**INSTRUCTIONS TO FOLLOW**:
Rewrite the items between the lines holding "Allgemein (232, 240)" and "Software (118, 108)", inclusive, and switch "Fenster" to "Seitenfenster" while keeping everything else the same. Return only those lines, without the pictures.

**MATERIAL TO PROCESS**:
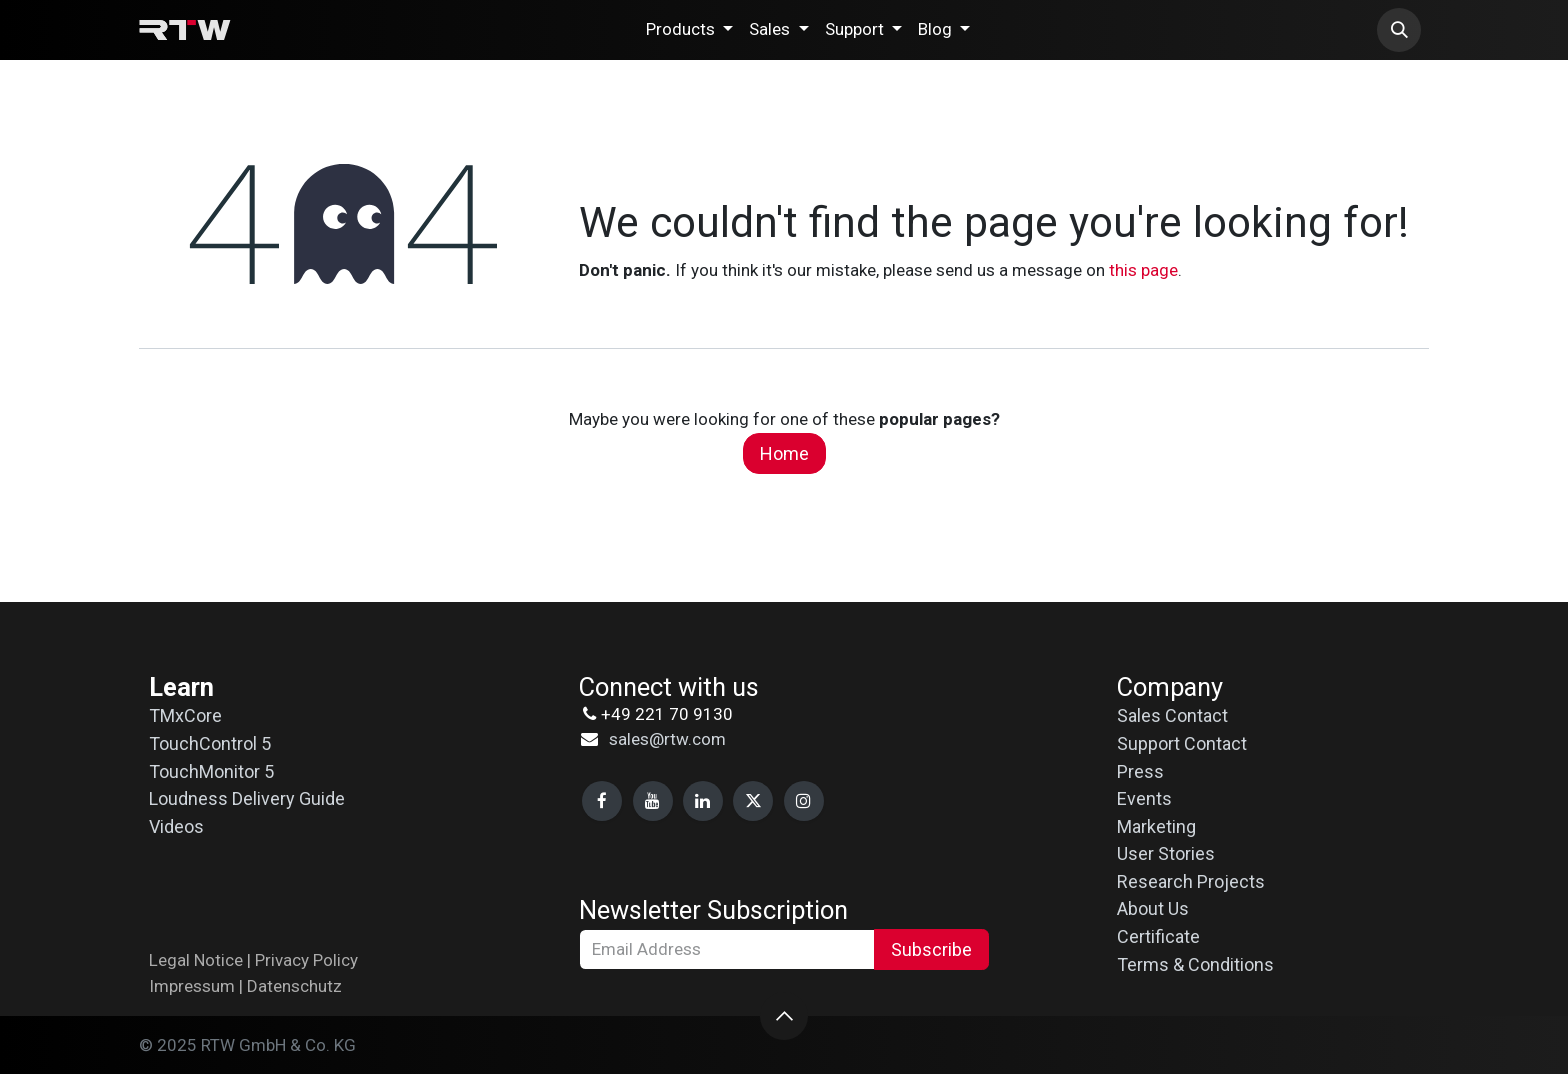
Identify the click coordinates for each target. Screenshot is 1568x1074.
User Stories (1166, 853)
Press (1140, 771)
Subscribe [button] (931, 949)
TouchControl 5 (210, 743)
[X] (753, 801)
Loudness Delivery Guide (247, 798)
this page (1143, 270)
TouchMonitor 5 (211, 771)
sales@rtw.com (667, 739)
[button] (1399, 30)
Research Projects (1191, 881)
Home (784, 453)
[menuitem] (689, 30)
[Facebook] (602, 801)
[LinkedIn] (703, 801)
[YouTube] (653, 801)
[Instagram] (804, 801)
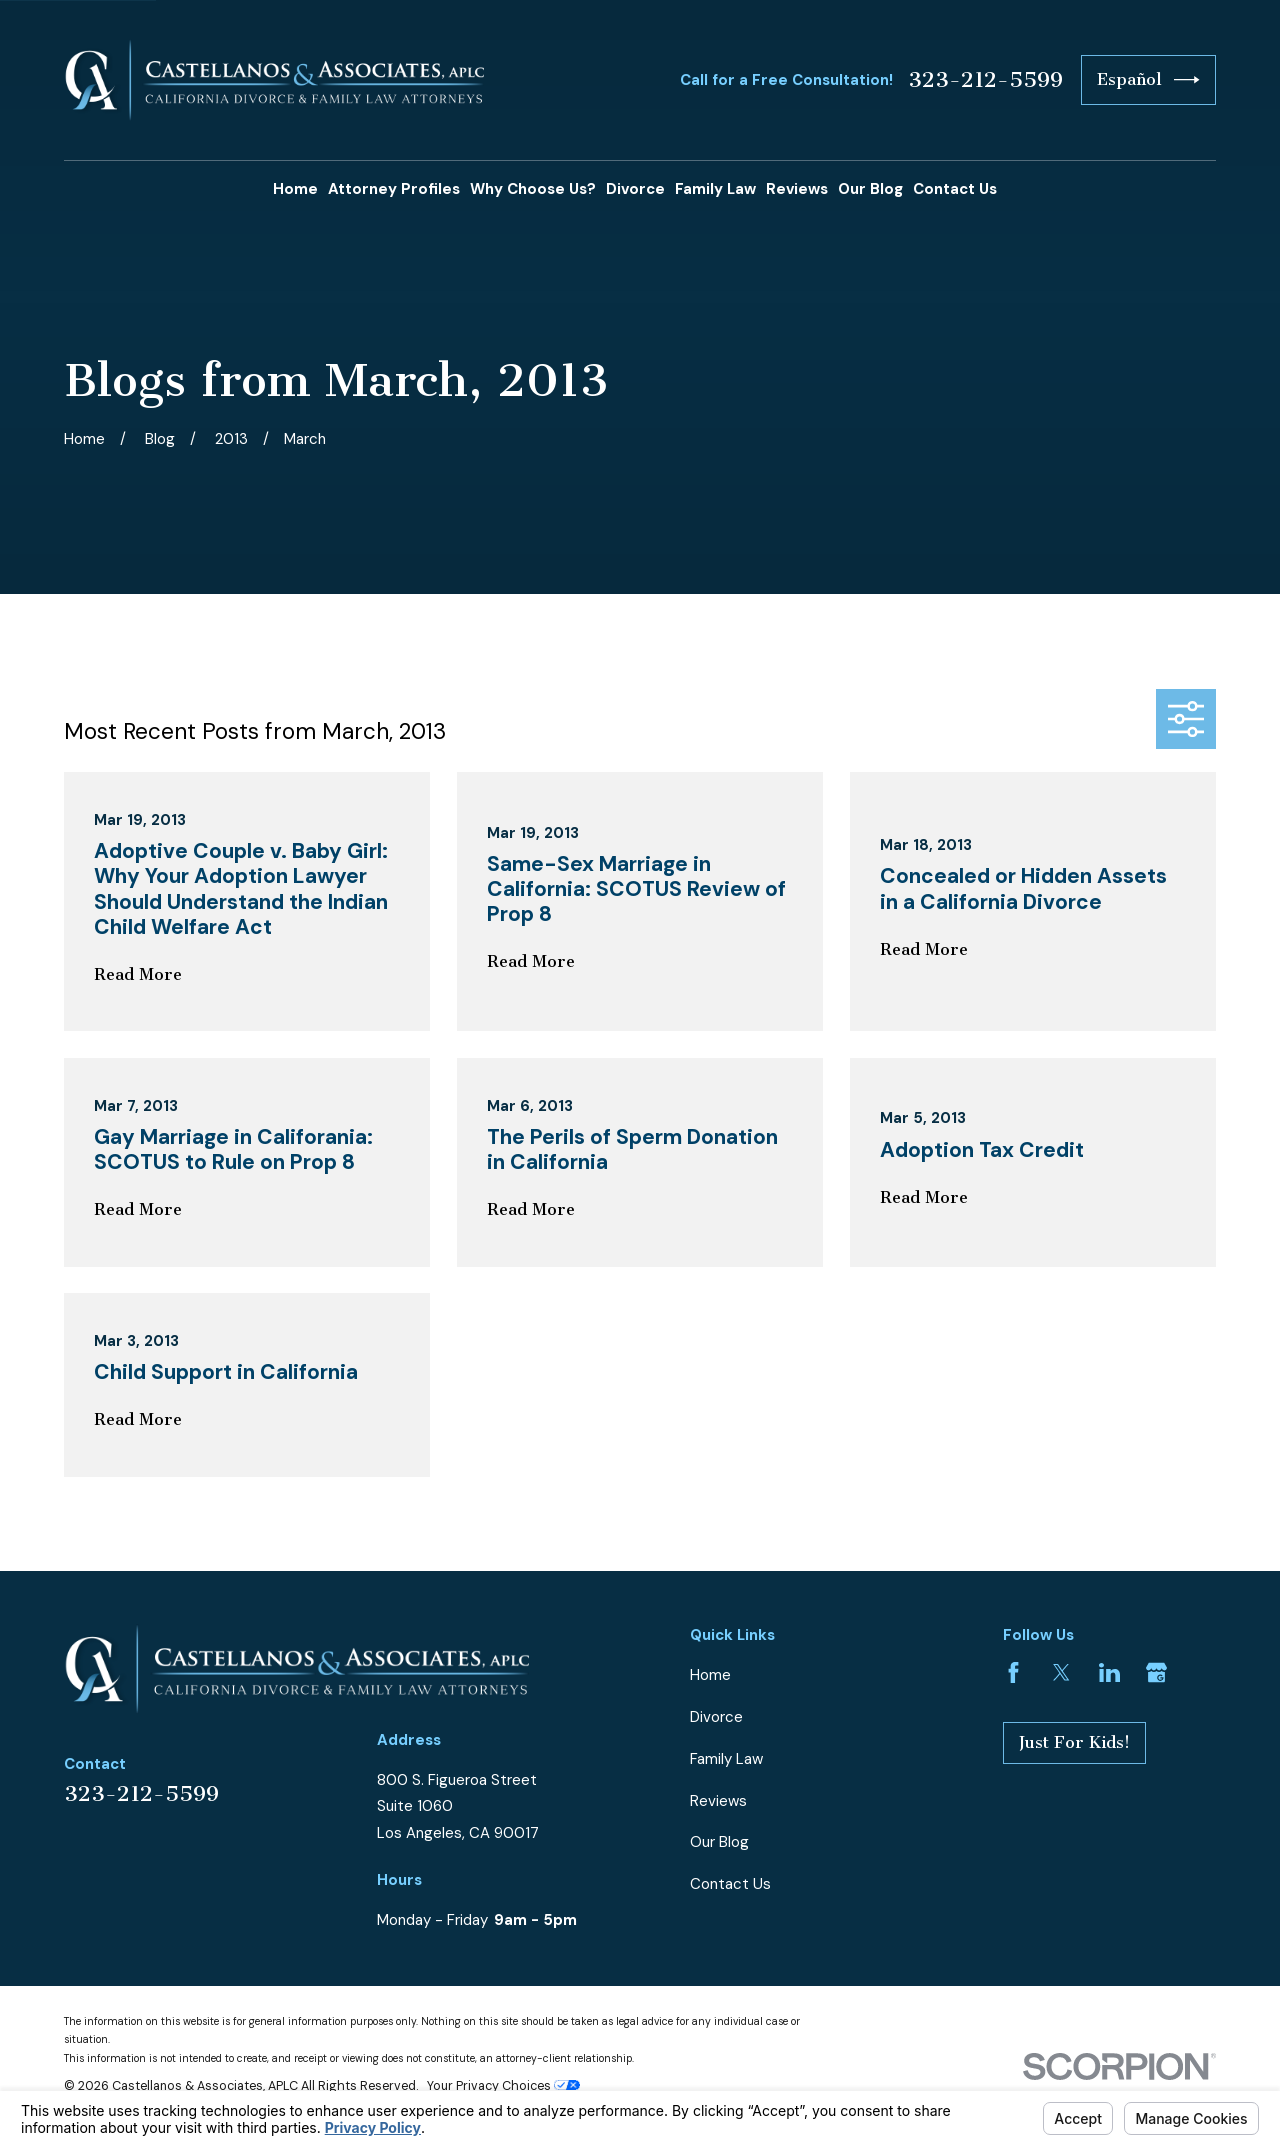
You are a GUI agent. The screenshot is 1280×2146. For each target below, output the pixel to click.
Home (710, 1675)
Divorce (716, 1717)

--

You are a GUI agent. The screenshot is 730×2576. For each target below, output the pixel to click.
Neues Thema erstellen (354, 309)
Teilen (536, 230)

...

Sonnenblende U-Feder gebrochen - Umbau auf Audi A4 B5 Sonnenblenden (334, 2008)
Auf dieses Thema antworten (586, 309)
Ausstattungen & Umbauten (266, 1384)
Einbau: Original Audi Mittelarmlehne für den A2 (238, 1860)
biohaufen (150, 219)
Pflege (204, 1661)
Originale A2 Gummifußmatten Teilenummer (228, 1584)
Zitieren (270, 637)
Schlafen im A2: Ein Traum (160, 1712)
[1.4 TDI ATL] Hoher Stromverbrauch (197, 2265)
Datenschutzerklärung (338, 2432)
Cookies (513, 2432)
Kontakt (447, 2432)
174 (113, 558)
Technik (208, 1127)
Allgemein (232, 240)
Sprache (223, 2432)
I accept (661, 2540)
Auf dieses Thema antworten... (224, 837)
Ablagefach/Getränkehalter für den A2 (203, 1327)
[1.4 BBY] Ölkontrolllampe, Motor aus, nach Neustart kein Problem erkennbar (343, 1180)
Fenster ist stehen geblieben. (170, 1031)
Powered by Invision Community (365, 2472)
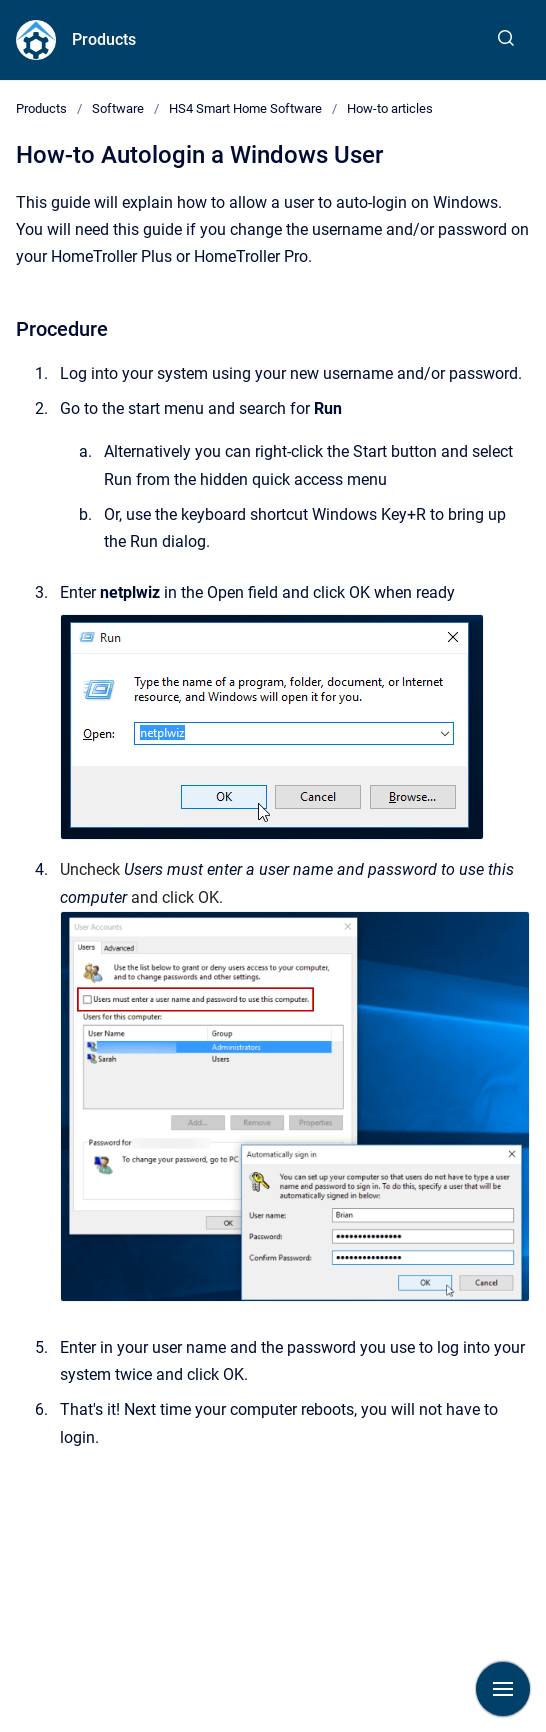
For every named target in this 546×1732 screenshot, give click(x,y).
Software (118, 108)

**ANSWER FOR THE TASK**:
Allgemein (232, 240)
Sprache (223, 2432)
I accept (661, 2540)
Auf dieses Thema antworten... (224, 837)
Ablagefach/Getränkehalter für den A2 (203, 1327)
[1.4 BBY] Ölkontrolllampe, Motor aus, nach Neustart kein Problem erkennbar (343, 1180)
Seitenfenster ist stehen geblieben. (170, 1031)
Powered by Invision Community (365, 2472)
For every named target in this 546×1732 screenshot, give click(x,y).
Software (118, 108)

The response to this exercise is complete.